What Marketing Can Do for Emerging Businesses

QuickBridge’s president and director of marketing weigh in on the importance of having a coherent strategy that includes a social media component.

By Alexandra Pacurar

Ben Gold, president, QuickBridge
Ben Gold, president, QuickBridge

In today’s business world, marketing is not optional. Companies that have launched into this very competitive environment need to find a way to stand out and build a stable organization before even targeting expansion and scaling. However, starting out in the industry is challenging for a limited budget and more often than not, it’s the social media costs that get cut first.

QuickBridge President Ben Gold and Director of Marketing Jenny Alonzo reveal how an emerging business can use data to optimize marketing costs and how social media can help grow a portfolio. Gold also touches on the most noteworthy trends in the small business lending landscape.

What are some of the challenges small businesses face as they start off in the industry?

Gold: Being successful as a realtor requires you to work well with other people and maintain a network of complementary businesses, buyers and sellers. Creating these relationships is one of the most challenging and time-consuming parts of starting out in real estate, but those who are willing and persistent tend to succeed, especially in the face of other challenges like market swings and an abundance of local competition from other, more established agents.

How important is marketing for emerging businesses?

Alonzo: Word of mouth and referrals will become a huge part of sustaining your business once you’re established. But when you are just starting out, marketing and advertising can help you rise above the competition, so it shouldn’t be thought of as a “nice to have.”

Establishing a marketing strategy early on will help you identify your target client base, understand your competitive position in the market and allow you to define a brand that will be most effective at differentiating your business. These efforts will help you effectively engage new and existing clients.

Jenny Alonzo, director of marketing, QuickBridge
Jenny Alonzo, director of marketing, QuickBridge

How can small businesses implement a market strategy on a budget? 

Gold: Set your marketing budget based on your short- and long-term business objectives. Forecasting current and future market trends can help you navigate the budgeting process. Next, determine your operational costs. By establishing costs upfront, you can measure the amount of money or time being spent and track them against your planned budget and timeline. Finally, keep a close eye on the overall performance of your market strategy. By tracking the return on investment—what dollars are coming in versus what you spent on marketing—you can use the data to adjust your tactics and/or how much you spend. 

Provide a few tips on how smaller businesses can use social media to get started and grow.

Alonzo: Social media marketing allows you to build your reputation, expand your reach and engage with your target audience, and it doesn’t necessarily require a huge budget.

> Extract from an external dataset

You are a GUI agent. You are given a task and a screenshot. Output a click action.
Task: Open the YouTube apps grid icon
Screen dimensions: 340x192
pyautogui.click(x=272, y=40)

The first and most essential step in creating a social media business strategy is to determine which social networks your customers most regularly use. Then, it’s time to create a marketing plan and track results. You can start simply by sticking to a regular posting schedule. Don’t use your social platforms to aggressively advertise your business. That’s a quick way to lose followers. Instead, share information your current and potential clients will find useful, whether it’s a helpful article or answering their specific real estate questions. You can also use social media to learn what your clients want and position yourself and your business as the solution.

The exact techniques for maximizing the benefits of social networking and growing an online presence differ from one business to the next. However, the general plan of attack is typically the same for everyone:

  • track the results of all social marketing efforts
  • analyze those results
  • tweak the strategy to continuously improve

What can you tell us about the small business lending market today? What are some of the main trends you are seeing in this environment? 

Gold: The small business lending market has experienced significant growth in the last decade, which means there are more opportunities than ever for small businesses to access capital. In terms of trends, we’ve recently seen large business services companies—that didn’t previously offer funding—create divisions of their businesses to provide loans to small businesses. Small business owners benefit from this growth because the increased competition brings down loan costs.

As alternative small business lending becomes more prevalent, players in the industry can spend less time educating small business customers about the advantages of short-term loans, and more time researching and creating lending products that fit their needs.

What are your expectations regarding the small business landscape going forward?

Gold: Overall, the macro economic environment seems strong. At QuickBridge, we’re seeing more companies apply for financing than ever before, which leads us to reasonably expect that small businesses will continue to grow and expand. Thanks to popular business-themed TV shows like Shark Tank, and the advancement of technology, more people are interested in starting or working for a small business. There is little doubt that small businesses will continue to serve as the backbone of the American economy.